Mechanisms for Regulatory Effects of Exercise on Metabolic Diseases from the Lactate–Lactylation Perspective

Metabolic diseases, including cardiovascular diseases, type 2 diabetes mellitus (T2DM), osteoporosis, and non-alcoholic fatty liver disease (NAFLD), constitute a major global health burden associated with chronic morbidity and mortality. Lactate, once considered as a metabolic byproduct, has emerged as a key regulator of cellular reprogramming through lactylation, a novel post-translational modification (PTM) that dynamically couples metabolic flux to chromatin remodeling. Lactylation exerts dual regulatory roles as a signaling molecule via GPR81/GPR4-mediated pathways and as a substrate for the covalent modification of histones and metabolic enzymes. Pathologically, chronic hyperlactatemia suppresses mitochondrial biogenesis, driving metabolic cardiomyopathy through the epigenetic silencing of oxidative metabolism genes.

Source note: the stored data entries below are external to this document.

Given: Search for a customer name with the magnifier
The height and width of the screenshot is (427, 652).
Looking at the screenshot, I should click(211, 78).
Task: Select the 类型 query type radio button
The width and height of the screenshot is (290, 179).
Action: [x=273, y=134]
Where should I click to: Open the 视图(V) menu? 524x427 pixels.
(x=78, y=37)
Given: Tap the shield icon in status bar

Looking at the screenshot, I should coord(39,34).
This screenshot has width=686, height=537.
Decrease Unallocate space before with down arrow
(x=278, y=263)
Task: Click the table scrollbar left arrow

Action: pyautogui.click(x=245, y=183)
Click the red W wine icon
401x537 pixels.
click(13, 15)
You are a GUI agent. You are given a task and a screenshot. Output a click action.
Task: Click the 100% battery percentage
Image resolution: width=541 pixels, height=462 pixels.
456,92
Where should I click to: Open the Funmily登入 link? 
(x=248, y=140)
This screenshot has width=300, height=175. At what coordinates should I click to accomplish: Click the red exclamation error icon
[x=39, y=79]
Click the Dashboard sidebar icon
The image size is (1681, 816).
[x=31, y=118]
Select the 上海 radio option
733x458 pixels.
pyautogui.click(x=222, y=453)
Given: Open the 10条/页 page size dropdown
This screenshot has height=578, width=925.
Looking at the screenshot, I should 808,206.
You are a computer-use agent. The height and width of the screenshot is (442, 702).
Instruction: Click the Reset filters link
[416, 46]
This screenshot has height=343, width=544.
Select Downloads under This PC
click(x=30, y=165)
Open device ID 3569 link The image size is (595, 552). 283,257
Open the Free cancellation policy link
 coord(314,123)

Conversely, exercise-induced lactate surges transiently enhance insulin sensitivity via AMPK/PGC-1α/GLUT4 signaling, resolve inflammation through GPR81-mediated M2 macrophage polarization, and restore mitochondrial function via lactylation-dependent pathways. This review delineates lactylation as a spatiotemporal rheostat: chronic dysregulation perpetuates metabolic disorders, whereas acute exercise-mediated lactylation remodels transcriptional networks to restore metabolic homeostasis. Future research should integrate multiomics to clarify lactylation's spatiotemporal dynamics, tissue-specific thresholds, metabolism-immunity interactions, and metabolic-epigenetic crosstalk for the precision management of metabolic diseases.